Segment Start: INFORMATION

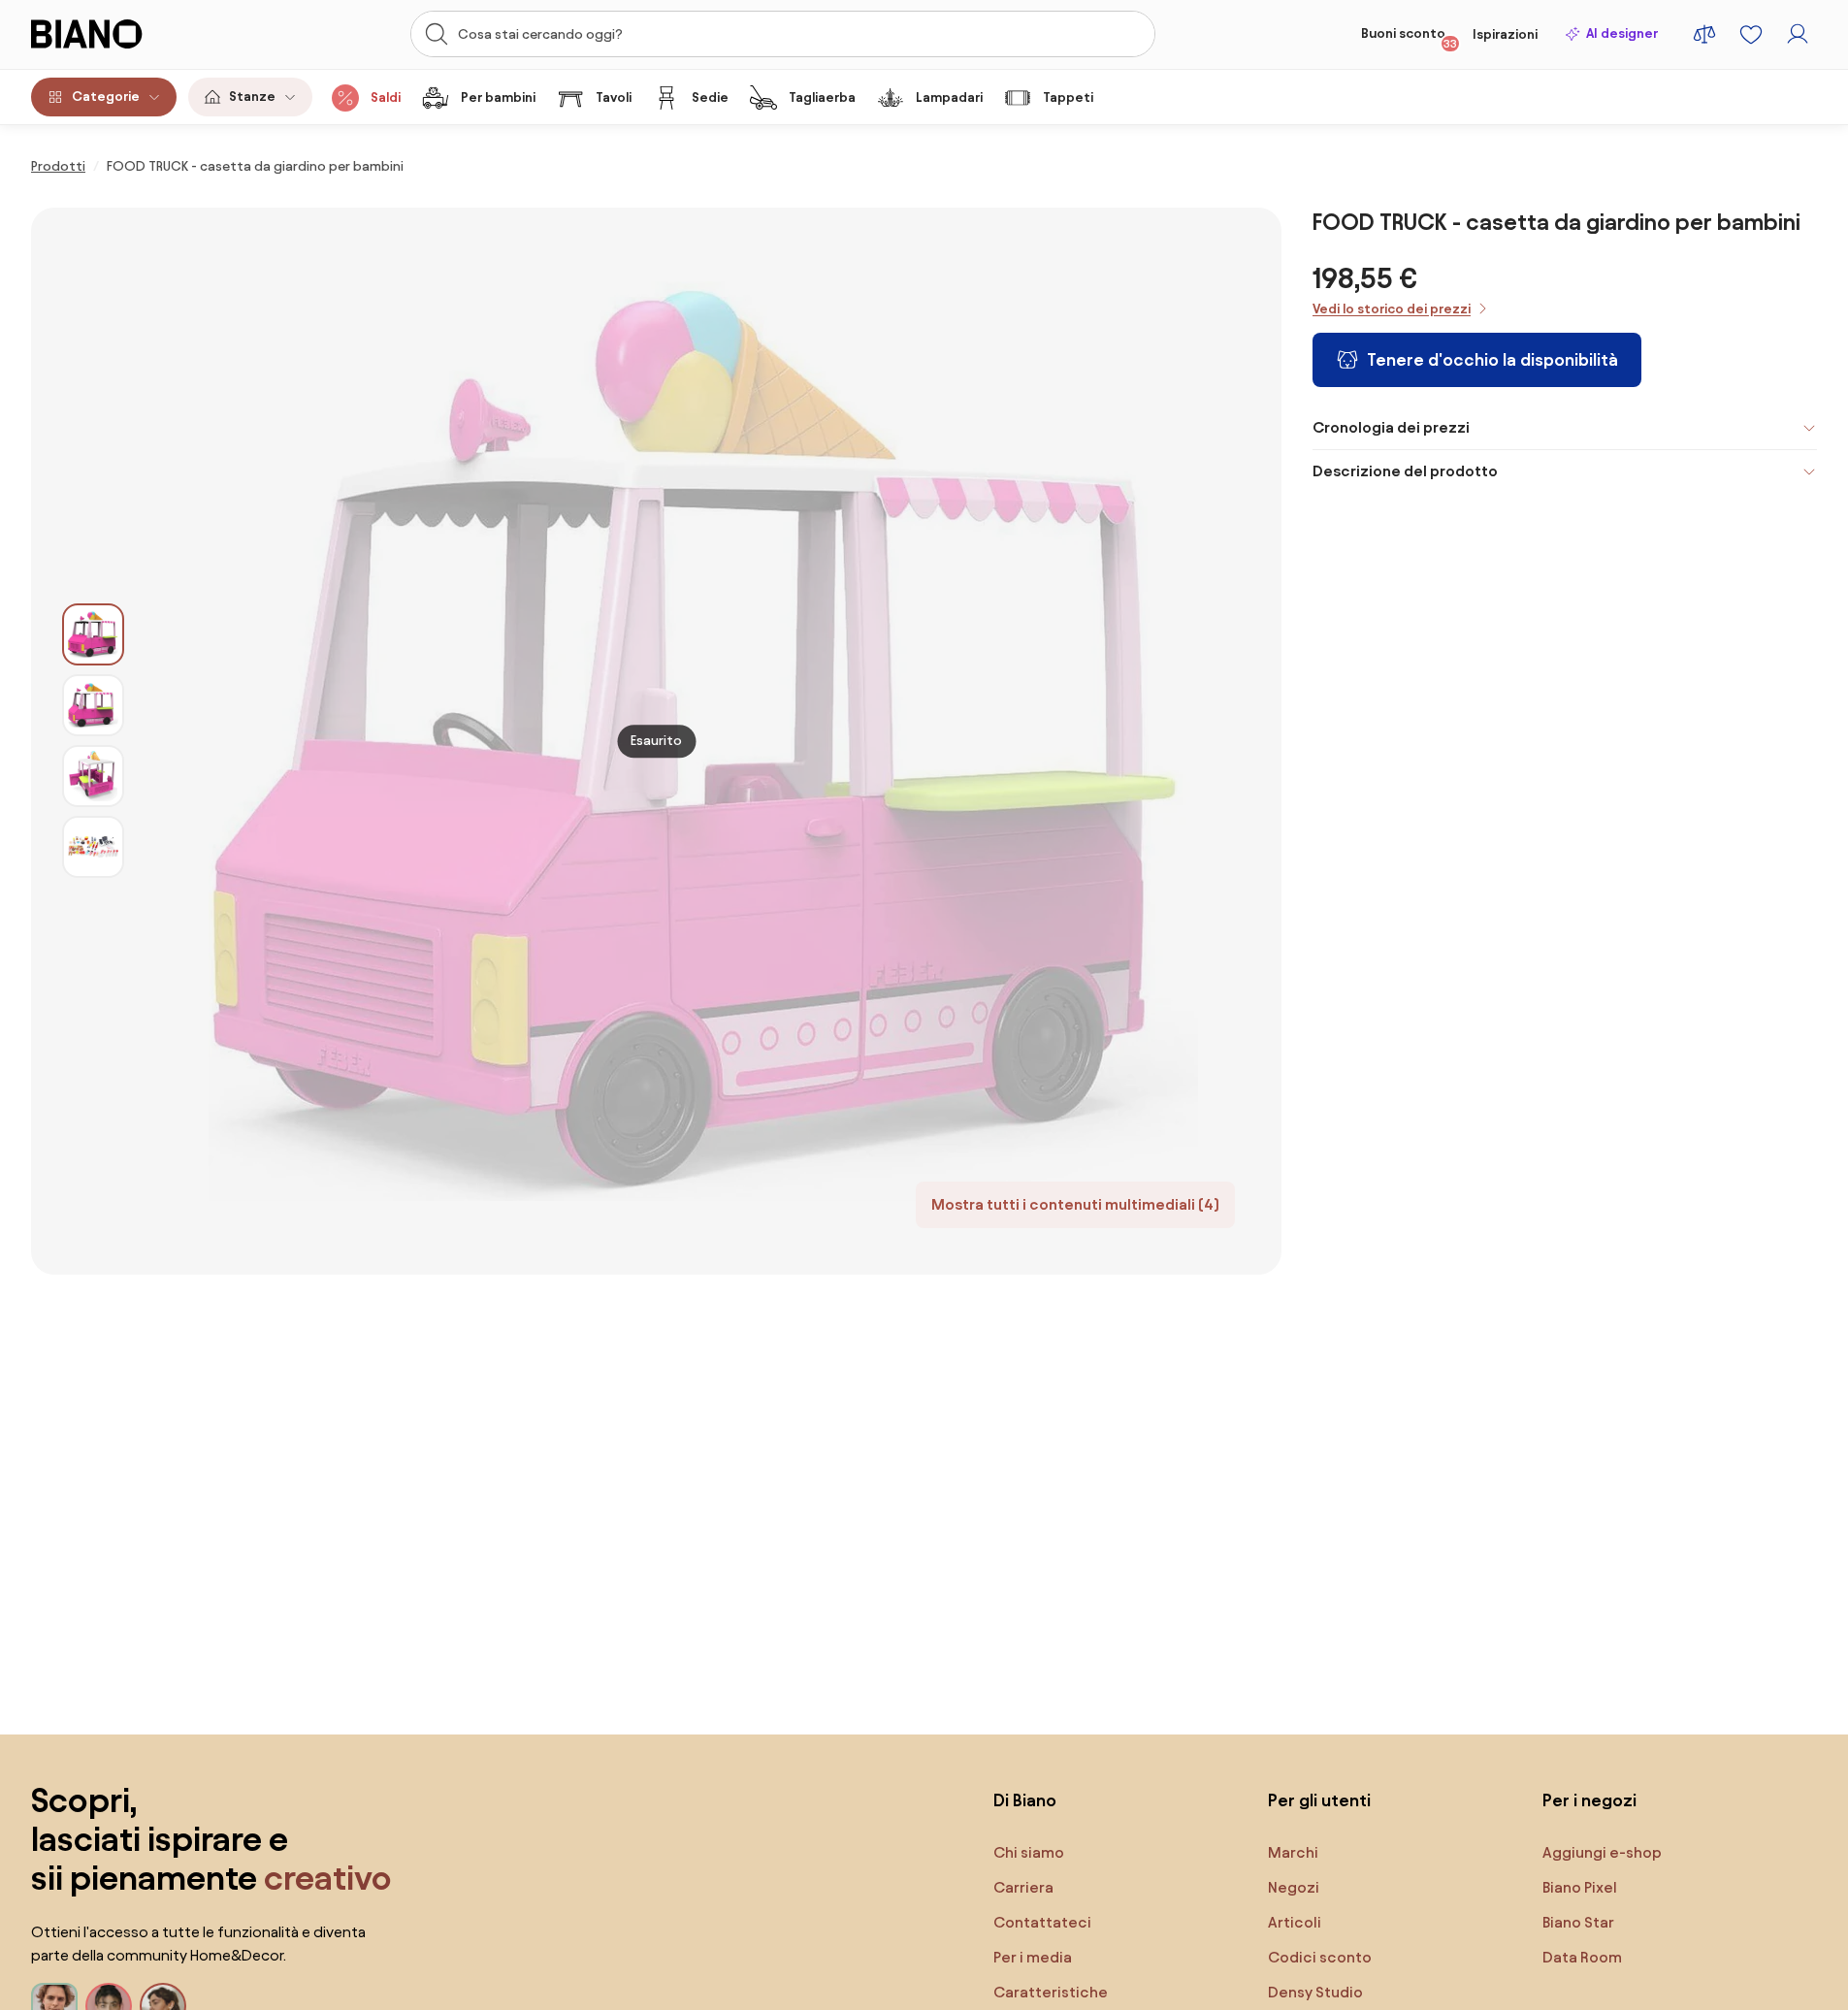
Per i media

Segment End: INFORMATION
Segment Start: INFORMATION

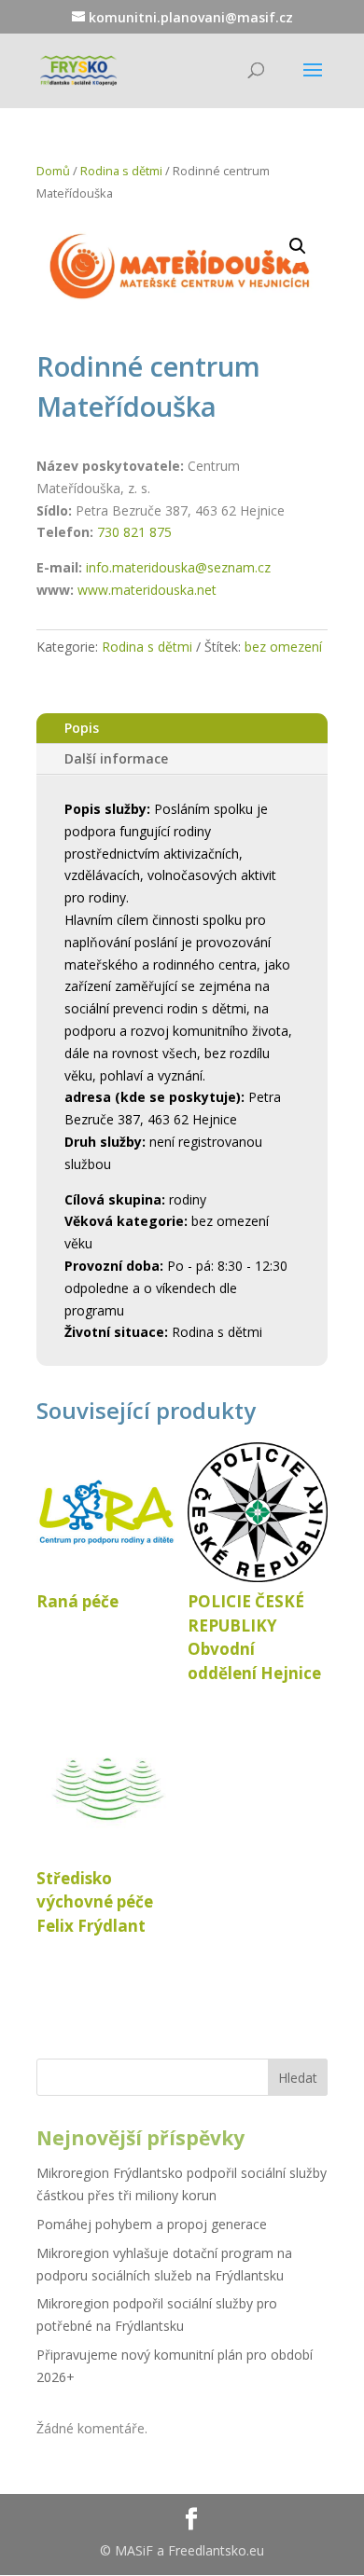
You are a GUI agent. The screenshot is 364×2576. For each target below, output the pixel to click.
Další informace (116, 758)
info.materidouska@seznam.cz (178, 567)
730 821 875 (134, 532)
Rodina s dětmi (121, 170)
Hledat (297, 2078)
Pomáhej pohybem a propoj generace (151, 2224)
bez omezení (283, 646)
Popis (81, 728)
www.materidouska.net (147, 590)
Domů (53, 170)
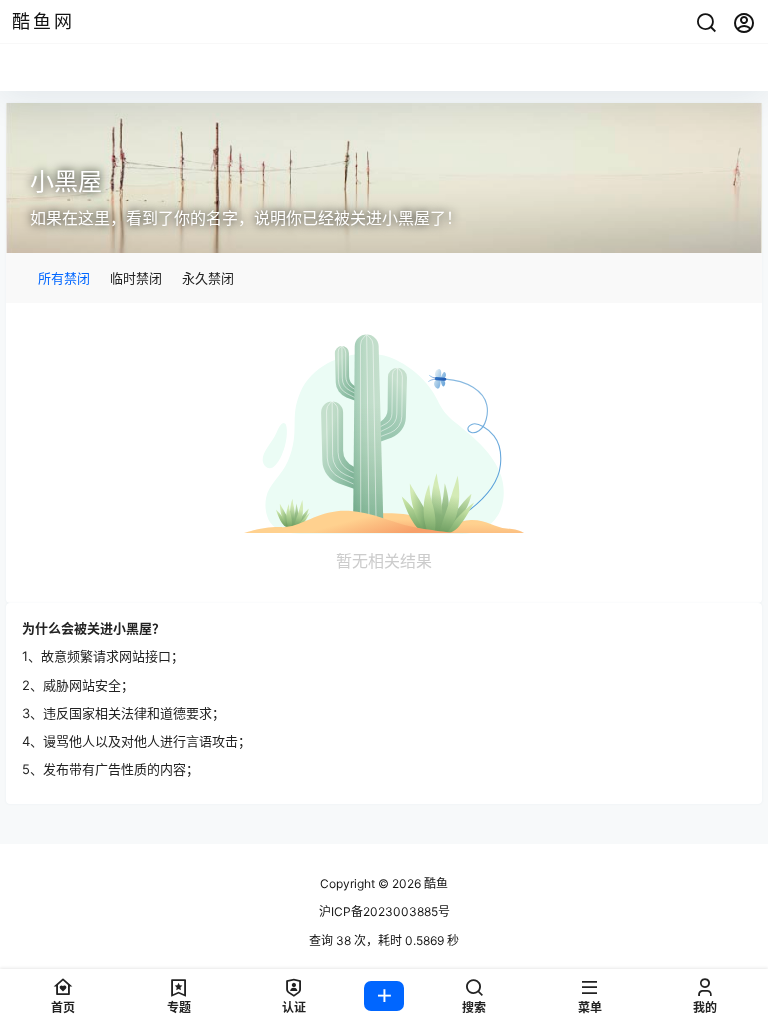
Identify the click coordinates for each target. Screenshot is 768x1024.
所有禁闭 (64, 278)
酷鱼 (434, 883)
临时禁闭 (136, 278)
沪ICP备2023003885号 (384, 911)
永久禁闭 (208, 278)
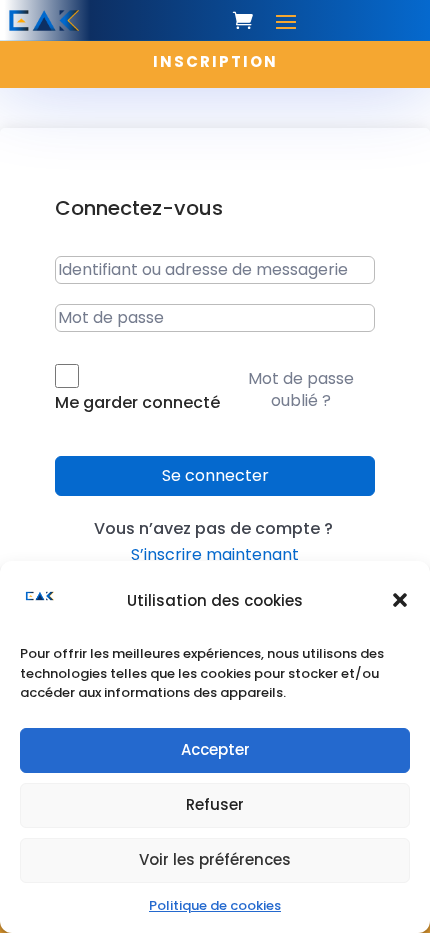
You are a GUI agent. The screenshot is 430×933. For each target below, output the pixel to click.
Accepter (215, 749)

Segment End: INFORMATION

TASK PROMPT:
Could you reproduce exactly the lines of the entries above, from the one with "You are a GUI agent. The screenshot is 430×933." through the one with "Accepter (215, 749)", and nothing else?

RESULT FOR THIS TASK:
You are a GUI agent. The screenshot is 430×933. For each target below, output the pixel to click.
Accepter (215, 749)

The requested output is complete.